Palantir (NASDAQ:PLTR) stock plunged 9% after reporting Q1 2025 earnings that met EPS expectations and beat revenue forecasts. Analysts across the board knew that Palantir would beat earnings, since the Wall Street consensus was in line with guidance, and Palantir usually lowballs on its guidance figures.
As such, many expected yet another home run as PLTR stock would surge again once headlines come out about Palantir delivering yet another stunning earnings beat. Unfortunately, that didn’t happen, and the optimism seemed to be baked into the stock already since PLTR stock ended up declining instead post-earnings.

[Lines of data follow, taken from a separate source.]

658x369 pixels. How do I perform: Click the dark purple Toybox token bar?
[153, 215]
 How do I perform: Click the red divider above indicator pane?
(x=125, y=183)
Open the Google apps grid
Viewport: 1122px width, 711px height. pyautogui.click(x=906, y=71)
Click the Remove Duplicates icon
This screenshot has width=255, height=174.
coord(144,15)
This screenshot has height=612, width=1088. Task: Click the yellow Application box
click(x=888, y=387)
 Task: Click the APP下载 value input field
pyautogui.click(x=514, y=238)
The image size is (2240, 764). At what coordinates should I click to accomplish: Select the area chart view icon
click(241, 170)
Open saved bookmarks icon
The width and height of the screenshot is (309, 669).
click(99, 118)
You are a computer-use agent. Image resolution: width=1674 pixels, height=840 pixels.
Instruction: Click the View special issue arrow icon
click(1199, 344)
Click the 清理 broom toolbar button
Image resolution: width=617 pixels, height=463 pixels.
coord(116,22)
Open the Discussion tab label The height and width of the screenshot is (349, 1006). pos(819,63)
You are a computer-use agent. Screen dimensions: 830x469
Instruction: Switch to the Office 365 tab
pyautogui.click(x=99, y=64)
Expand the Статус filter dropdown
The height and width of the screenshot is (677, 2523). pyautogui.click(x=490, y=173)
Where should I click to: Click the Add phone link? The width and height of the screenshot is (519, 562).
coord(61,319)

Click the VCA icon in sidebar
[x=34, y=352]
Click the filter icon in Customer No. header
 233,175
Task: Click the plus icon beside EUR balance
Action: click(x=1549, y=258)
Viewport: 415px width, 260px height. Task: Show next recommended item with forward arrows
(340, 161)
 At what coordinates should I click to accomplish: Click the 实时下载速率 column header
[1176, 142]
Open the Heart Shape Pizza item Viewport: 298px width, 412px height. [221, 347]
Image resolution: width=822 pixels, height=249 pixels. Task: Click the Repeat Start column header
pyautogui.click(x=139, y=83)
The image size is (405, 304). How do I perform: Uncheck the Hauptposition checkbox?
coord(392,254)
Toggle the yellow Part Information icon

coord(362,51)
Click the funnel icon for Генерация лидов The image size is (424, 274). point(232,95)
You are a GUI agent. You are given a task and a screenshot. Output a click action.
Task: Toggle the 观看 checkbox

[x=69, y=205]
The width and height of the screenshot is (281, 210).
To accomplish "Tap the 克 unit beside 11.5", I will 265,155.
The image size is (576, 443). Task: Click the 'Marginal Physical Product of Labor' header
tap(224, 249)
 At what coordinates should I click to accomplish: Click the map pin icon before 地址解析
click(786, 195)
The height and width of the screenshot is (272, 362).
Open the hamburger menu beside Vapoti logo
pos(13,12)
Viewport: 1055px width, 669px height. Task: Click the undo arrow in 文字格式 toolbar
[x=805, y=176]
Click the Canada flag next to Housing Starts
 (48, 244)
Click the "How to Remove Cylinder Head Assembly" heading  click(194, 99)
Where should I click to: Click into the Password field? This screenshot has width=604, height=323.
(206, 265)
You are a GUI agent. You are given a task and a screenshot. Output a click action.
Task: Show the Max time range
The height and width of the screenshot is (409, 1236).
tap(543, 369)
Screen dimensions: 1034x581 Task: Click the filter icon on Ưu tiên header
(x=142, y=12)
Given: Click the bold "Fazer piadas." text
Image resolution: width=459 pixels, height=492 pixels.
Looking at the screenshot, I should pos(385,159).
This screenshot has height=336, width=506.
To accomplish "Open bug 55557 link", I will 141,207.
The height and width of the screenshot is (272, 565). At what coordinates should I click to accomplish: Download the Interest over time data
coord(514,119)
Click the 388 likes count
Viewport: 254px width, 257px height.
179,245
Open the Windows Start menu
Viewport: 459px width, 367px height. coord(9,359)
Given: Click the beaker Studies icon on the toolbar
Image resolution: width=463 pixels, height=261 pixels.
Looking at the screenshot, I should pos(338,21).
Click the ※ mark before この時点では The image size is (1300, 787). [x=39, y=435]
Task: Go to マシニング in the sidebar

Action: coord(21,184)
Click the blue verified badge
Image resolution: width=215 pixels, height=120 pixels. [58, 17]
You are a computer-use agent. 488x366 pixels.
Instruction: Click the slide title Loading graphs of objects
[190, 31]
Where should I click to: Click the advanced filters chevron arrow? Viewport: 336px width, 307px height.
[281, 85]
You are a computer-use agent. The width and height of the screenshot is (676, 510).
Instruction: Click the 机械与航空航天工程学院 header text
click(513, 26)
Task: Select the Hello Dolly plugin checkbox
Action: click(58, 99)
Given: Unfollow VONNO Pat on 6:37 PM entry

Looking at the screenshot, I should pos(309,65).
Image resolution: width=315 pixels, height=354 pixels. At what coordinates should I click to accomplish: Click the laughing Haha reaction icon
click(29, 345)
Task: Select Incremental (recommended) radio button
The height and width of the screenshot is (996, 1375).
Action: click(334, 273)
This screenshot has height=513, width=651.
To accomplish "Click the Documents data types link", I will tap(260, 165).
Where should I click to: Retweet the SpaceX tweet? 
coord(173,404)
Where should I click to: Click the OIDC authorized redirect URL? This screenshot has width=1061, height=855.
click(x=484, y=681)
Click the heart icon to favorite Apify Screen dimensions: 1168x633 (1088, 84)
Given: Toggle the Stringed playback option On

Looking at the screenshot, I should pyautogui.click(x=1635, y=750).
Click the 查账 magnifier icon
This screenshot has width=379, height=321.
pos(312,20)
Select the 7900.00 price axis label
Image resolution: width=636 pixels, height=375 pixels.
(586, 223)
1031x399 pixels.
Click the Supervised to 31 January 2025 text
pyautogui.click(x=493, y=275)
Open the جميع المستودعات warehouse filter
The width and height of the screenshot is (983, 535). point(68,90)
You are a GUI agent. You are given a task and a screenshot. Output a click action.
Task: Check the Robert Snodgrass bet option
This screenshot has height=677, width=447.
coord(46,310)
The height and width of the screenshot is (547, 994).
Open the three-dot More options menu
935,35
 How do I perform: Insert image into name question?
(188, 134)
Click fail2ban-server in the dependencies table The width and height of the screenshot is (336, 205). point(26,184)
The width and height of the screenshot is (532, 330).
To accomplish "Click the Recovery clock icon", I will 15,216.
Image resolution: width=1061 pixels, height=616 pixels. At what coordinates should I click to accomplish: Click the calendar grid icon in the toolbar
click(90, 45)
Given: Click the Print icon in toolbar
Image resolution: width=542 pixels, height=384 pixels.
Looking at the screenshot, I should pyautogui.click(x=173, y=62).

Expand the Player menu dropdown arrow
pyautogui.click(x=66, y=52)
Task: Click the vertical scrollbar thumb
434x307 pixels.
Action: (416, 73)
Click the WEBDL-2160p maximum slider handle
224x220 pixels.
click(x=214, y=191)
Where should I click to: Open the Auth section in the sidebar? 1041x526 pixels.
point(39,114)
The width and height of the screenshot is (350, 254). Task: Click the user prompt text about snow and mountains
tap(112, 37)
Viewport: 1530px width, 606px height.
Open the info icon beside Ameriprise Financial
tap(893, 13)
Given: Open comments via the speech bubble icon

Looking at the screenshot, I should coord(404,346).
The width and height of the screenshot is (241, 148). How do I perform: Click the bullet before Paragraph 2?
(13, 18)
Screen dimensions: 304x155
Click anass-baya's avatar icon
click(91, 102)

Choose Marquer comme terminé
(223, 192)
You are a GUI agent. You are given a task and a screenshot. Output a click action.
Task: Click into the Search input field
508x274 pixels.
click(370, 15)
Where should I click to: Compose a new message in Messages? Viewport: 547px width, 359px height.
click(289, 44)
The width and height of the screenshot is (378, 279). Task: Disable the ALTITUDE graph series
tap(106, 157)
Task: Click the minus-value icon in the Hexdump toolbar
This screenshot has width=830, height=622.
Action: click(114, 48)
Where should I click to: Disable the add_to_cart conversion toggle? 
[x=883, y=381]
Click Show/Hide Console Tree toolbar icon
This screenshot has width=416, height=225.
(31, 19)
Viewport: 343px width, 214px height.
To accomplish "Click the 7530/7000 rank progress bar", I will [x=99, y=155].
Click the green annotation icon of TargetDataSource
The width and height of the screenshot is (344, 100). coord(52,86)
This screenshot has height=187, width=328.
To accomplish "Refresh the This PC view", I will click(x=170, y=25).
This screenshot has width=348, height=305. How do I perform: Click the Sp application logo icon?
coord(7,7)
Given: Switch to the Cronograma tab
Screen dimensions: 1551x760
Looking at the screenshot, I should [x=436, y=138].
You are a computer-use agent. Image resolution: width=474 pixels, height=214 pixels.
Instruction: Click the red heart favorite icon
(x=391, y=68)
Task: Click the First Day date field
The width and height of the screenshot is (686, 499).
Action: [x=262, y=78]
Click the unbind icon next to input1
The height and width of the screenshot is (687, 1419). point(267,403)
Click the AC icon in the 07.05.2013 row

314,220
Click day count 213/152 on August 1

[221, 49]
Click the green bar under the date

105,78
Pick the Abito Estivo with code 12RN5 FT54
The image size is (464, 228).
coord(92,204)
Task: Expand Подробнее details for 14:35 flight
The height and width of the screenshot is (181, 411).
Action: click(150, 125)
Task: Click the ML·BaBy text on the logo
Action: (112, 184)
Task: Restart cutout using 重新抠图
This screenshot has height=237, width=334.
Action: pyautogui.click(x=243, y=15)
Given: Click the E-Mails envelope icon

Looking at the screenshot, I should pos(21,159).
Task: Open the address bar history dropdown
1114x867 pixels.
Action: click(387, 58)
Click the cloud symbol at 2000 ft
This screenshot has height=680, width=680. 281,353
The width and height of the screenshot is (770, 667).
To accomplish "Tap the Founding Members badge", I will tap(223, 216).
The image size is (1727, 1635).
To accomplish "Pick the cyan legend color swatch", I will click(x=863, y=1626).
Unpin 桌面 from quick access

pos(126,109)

Regardless, Wedbush analyst Dan Ives appeared on CNBC with a stunningly bullish take, calling Palantir "the Messi of AI" and predicting the company would reach a $1 trillion valuation within the next 2-3 years.
Palantir posted solid Q1 results, with revenue rising 39% year-over-year to $884 million, and of course, above analyst estimates of $864 million. Adjusted EPS also came in at $0.13 and matched expectations. US commercial revenue grew 71% to $255 million, while overall US revenue increased 55% to $628 million.
CEO Alex Karp described his company's performance as "unparalleled" and noted they're now at a "$1 billion run rate in US commercial now, which is the gold standard for when a company has really broken through". Palantir also raised its full-year 2025 revenue guidance to between $3.89 billion and $3.902 billion, up from its prior midpoint of $3.75 billion.
Palantir stock initially climbed a little in after-hours trading before reversing course and falling more than 9%. Wall Street obviously wanted dramatic results to justify paying over 650 times earnings for this stock.
As Palantir's stock declined in after-hours trading, Wedbush analyst Dan Ives appeared on CNBC's "Closing Bell Overtime" alongside Jefferies analyst Brent Thill to discuss the earnings. Thill expressed concerns about valuation, but Ives forcefully defended his bullish thesis, and he said, "They are leading when it comes to the AI revolution. If you look at the bears, they hate it at 30, despise it at 50, absolutely say it's expensive at 100, 125".
Ives maintained his "Outperform" rating and predicted that Palantir would reach a $1 trillion market cap within 2-3 years. He also thinks that "retail has been way ahead of institutional" investors on Palantir.
Thrill maintains an "Underperform" rating and said, “There's not a single software stock that we've ever covered that trades at this multiple and sustained it".
The company achieved a "Rule of 40" score of 83 in Q1, and the earnings have definitely been stellar. But should you pay 650 times earnings in the current environment? I don’t think it’d be wise to take on that much downside risk with negative GDP growth and sudden trade policy-related swings. The current valuation already assumes years of continued hypergrowth. Even after the recent pullback, Palantir trades at a premium with no historical precedent in the software industry. I’d stay out unless you’re willing to weather significant pain if the downturn continues.